Homeless Pigeon Person: A "pigeon man" (trope picture) lives on a rooftop, with some elaborate cages containing hundreds of pigeons. At the end of the episode, he actually flies away carried by his birds.
Hourglass Plot: Happens to Phoebe and Helga in "Phoebe Breaks A Leg" - when Helga is indirectly responsible for Phoebe getting injured, out of guilt she starts waiting on her in the way she often had Phoebe wait on her. In a twist, Phoebe quickly realizes this is happening and - tired of being treated like an assistant all the time - conspires to keep it that way for as long as she can.

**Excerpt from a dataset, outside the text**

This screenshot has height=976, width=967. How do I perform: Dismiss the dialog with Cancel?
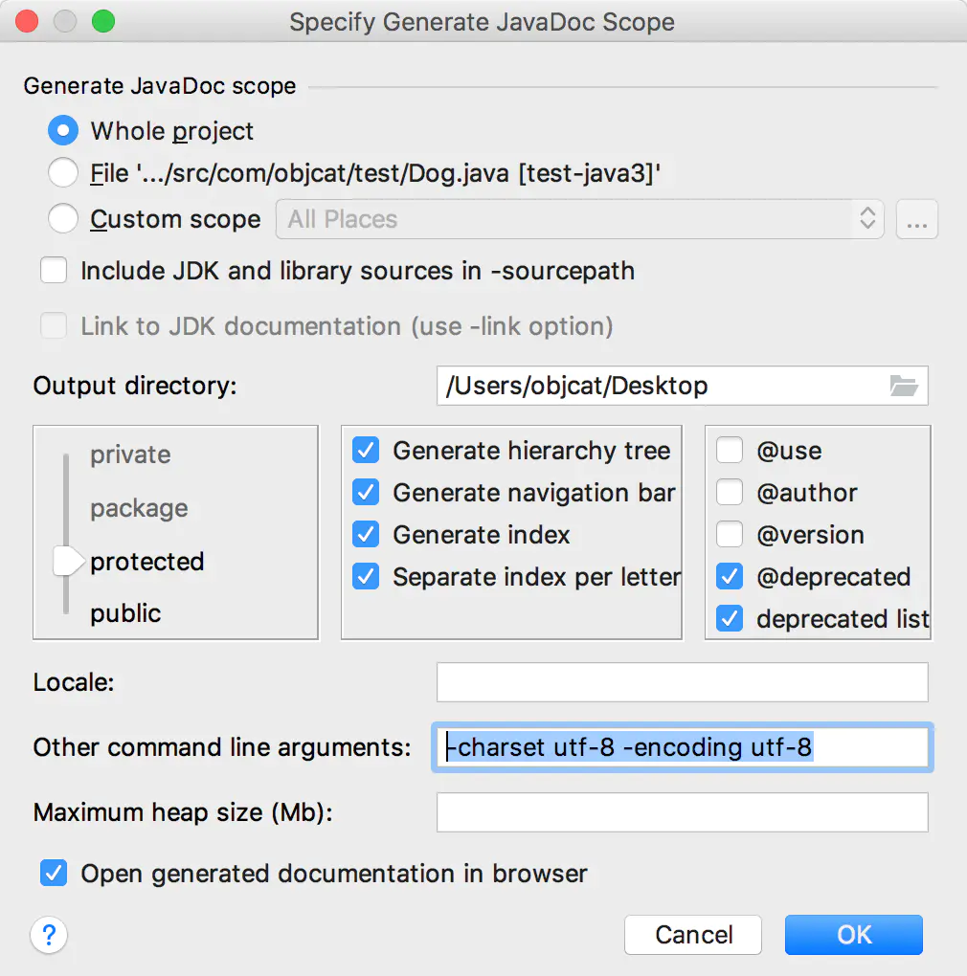693,935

Huge Schoolgirl: Big Patty. Also Sheena, who's as tall as most of the adults on the show.
Humiliation Conga: Helga tends to get these in episodes where her evil schemes go south in particularly unpleasant ways. Rhonda, as well, gets pretty severe ones in episodes where she's particularly haughty.
Hypocritical Humor: In "Gerald's Tonsils" Gerald tries to practice singing with with his new post-tonsillectomy voice and a kid overhears him and makes fun of it, saying he has a "crazy voice." The kid has a very annoying and nasally voice himself.
"Girl Trouble" features this classic bit from Pookie.
Pookie: Just remember, Arnold. Violence is not the answer.
She karate chops a watermelon to slice it, hard enough to splatter some of it across the wall.
"Spelling Bee" has a banner hung outside the location holding the titular spelling bee. What does it read? "WELCOME SPEELERS!"
I Can't Believe It's Not Heroin: In one episode, Arnold helps chocolate boy quit his "obsession" with chocolate for two weeks, only to get a 10 pound bag of chocolate. After chocolate boy realizes how pathetic he has become, he wants to quit for good. Chocolate boy's mannerisms in this episode are very similar to a crackhead. Justified somewhat by the sheer quantity of chocolate Chocolate Boy consumes. Child or adult, that much caffeine and sugar will mess you up.
Ineffectual Sympathetic Villain: Helga in episodes where she's antagonistic, particularly as the series goes on. Especially noticeable in episodes involving Lila. The series does this especially well: because we know Helga's true insecure reasons for doing what she does, when her Evil Plans to humiliate Arnold or Lila or whoever's incited her jealous wrath fail epically and/or backfire hilariously on her the audience laughs, but also feels truly sorry for her.
I Was Beaten By A Girl: Harold by Big Patty in an arm wrestling match. He is so upset, he attempts to escape from those mocking him by hiding under a drinking fountain. He finally gets over it by the end of the episode - after she beats him again in the citywide arm-wrestling championships - and smacks Sid and Stinky together when they trash talk about him after his loss, but not before publicly defending Patty as the better opponent. (The end of the episode implies a Relationship Upgrade for Harold and Patty due to this.)